Block
copolymer templating enables the generation of well-defined
pore sizes and geometries in a wide variety of frameworks, typically
through evaporation-induced self-assembly (EISA). Here, we systematically
modulate the solvent quality with mixtures of tetrahydrofuran–ethanol
(THF–EtOH) to manipulate the unimer/micelle ratio in the precursor
solution to explore how the associated solution structure influences
the final pore morphology. A bottlebrush block copolymer (BBCP) with
poly(ethylene oxide) and poly(t-butyl acrylate) side
chains was used as the template for pore formation. Irrespective of
the solvent composition, a bimodal pore size distribution was obtained
with mesopores templated by small aggregates of the BBCP unimers (potentially
low aggregation number micelles) and macropores templated by large
self-assembled BBCP micelles. The morphology and pore characteristics
of the metal oxide films were dependent on the THF–EtOH composition.

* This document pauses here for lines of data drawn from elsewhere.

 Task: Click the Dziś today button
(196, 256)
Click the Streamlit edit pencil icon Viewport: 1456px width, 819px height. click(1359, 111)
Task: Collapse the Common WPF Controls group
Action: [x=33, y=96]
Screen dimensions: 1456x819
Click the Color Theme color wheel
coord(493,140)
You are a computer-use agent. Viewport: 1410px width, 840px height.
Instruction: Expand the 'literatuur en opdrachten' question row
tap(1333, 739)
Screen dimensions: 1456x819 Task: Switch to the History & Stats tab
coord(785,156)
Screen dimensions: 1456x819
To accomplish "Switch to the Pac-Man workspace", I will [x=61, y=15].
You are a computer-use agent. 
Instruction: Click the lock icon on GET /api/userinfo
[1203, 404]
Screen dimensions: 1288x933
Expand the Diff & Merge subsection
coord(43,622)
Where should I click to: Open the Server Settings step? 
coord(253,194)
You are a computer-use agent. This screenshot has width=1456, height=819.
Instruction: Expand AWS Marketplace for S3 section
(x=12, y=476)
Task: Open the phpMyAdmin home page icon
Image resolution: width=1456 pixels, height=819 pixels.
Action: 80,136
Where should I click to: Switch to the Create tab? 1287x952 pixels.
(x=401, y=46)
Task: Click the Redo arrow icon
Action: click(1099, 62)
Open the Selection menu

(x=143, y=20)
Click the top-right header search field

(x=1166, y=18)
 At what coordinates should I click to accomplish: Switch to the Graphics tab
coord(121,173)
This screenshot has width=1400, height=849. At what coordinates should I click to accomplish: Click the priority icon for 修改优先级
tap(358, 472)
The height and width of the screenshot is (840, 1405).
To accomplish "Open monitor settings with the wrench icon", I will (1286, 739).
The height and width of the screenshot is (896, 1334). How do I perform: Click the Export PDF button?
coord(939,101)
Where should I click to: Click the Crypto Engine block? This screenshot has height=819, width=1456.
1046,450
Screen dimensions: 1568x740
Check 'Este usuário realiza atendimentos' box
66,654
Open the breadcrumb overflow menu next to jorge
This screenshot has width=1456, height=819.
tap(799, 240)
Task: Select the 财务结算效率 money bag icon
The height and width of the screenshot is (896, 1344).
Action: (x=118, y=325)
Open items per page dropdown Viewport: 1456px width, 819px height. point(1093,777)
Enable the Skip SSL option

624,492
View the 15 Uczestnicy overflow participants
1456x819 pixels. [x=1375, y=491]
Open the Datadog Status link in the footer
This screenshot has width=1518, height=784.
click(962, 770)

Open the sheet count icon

Interestingly, an intermediate solvent composition where the volume
of micelles is approximately half the volume of unimers (in the precursor
solution) leads to the best ordering of micelle-templated pores and
also the maximum porosity in the films. The micelle/unimer ratios
in the precursor solutions do not correspond directly to the bimodal
pore distribution in the metal oxide films, which we attribute to
kinetically trapped assembly of the BBCP at a low THF content. The
increased critical micelle concentration at high THF composition leads
to changes in the unimer/micelle ratio during solvent evaporation.
These results appear to be universal for a number of metal oxides
(cobalt, magnesium, and zinc) with the porosity maximized at a THF/EtOH
ratio of 3:1. These results suggest the potential for enhancements
in the porosity of block copolymer-templated films by EISA methods
through judicious solvent selection.